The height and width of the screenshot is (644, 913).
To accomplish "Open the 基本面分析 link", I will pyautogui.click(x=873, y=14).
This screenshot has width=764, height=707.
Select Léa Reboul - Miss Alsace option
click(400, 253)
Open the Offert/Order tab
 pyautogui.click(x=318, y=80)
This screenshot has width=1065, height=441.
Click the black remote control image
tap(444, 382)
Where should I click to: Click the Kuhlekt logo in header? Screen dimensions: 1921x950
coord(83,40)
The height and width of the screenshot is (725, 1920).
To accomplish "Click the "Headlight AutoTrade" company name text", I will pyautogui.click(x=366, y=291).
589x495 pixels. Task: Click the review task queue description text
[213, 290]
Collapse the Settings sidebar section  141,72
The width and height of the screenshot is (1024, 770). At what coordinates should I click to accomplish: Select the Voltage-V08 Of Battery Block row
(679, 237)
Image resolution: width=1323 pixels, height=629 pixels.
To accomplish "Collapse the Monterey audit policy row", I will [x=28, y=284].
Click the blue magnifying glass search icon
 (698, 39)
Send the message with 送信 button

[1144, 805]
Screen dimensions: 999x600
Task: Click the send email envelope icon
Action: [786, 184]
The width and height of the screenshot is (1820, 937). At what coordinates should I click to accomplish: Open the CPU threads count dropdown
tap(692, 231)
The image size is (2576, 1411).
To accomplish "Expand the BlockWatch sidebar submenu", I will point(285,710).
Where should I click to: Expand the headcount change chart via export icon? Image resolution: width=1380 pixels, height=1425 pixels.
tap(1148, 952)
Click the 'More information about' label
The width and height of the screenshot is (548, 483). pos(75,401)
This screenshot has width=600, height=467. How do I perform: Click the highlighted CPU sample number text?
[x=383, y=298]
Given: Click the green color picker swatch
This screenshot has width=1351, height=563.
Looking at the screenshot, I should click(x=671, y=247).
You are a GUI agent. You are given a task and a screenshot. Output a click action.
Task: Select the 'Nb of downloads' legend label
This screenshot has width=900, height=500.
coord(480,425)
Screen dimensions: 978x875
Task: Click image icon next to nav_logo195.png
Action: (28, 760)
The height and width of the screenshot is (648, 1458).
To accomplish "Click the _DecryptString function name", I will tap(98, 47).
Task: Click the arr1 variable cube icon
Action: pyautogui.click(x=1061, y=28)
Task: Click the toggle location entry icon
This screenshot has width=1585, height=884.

————

[Request]: List each line of the rows above that contains the word "dimensions".

[Output of the task]:
Where should I click to: Click the Kuhlekt logo in header? Screen dimensions: 1921x950
Screen dimensions: 999x600
Screen dimensions: 978x875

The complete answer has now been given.